▶ [The task] Set down the lines that begin at the top of the records and end with the line containing "The height and width of the screenshot is (329, 183).", and drop every picture.

========================================================================

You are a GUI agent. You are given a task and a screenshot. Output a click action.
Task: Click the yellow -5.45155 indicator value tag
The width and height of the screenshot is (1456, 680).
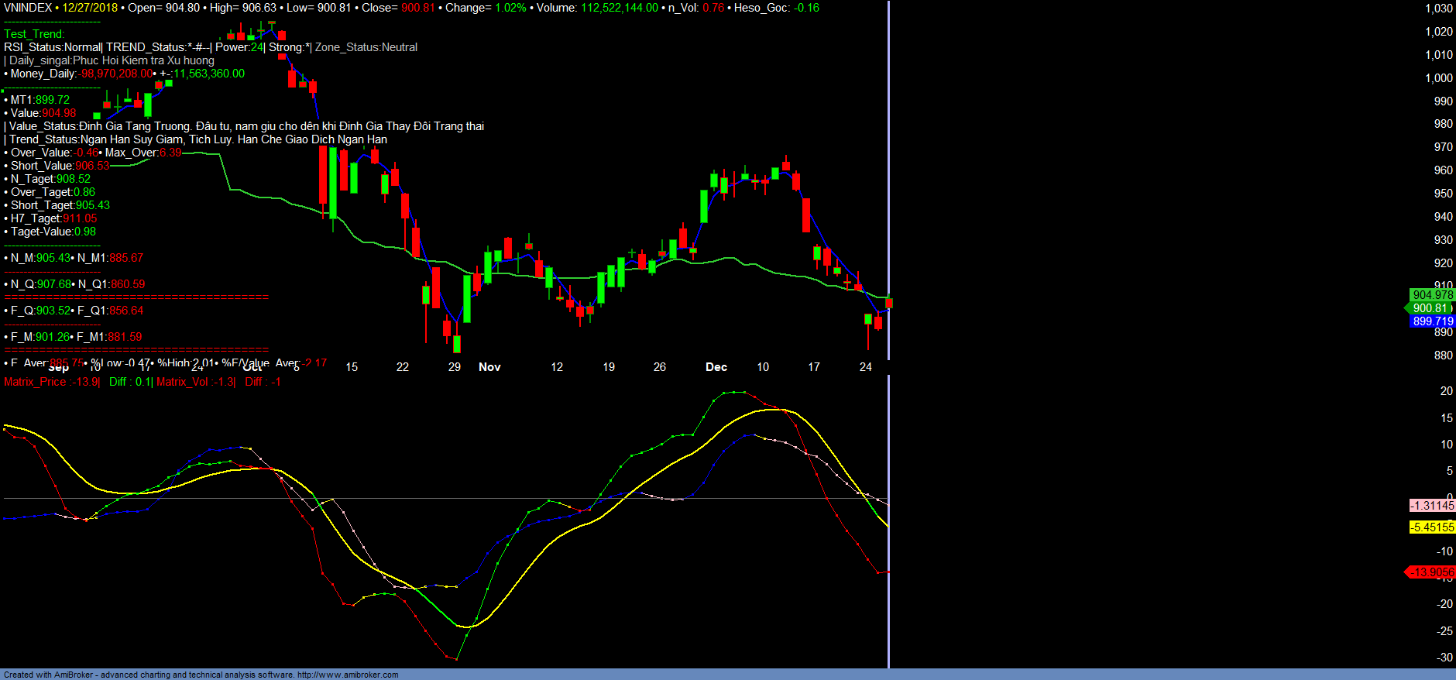tap(1432, 527)
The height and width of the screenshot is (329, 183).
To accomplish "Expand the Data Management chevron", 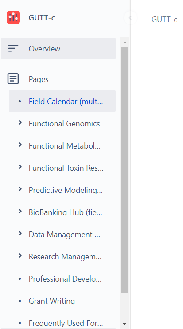I will click(20, 233).
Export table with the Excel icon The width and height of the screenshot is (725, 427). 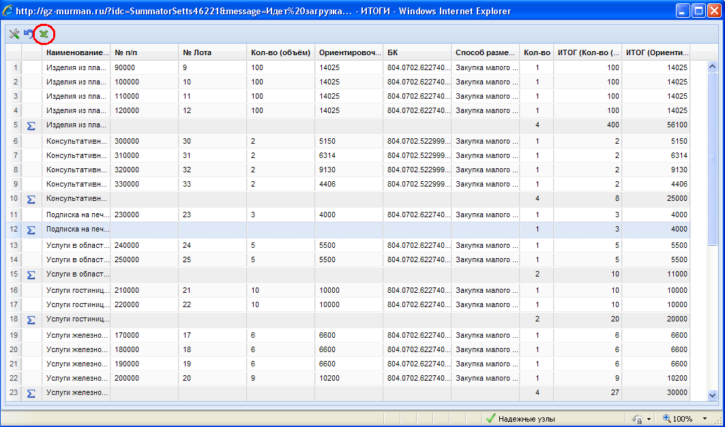[x=44, y=33]
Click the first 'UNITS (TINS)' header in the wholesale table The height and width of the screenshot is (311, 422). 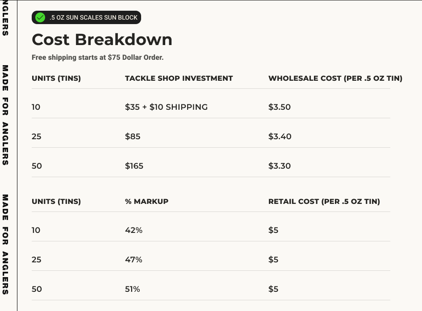point(56,79)
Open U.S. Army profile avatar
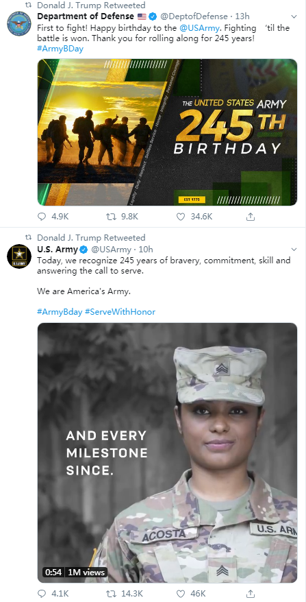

========================================================================

▶ [Finished task]
You are a GUI agent. You are given a task and a screenshot. Output a click action.
Task: Click the yellow -5.45155 indicator value tag
The width and height of the screenshot is (1456, 680).
tap(1432, 527)
The height and width of the screenshot is (329, 183).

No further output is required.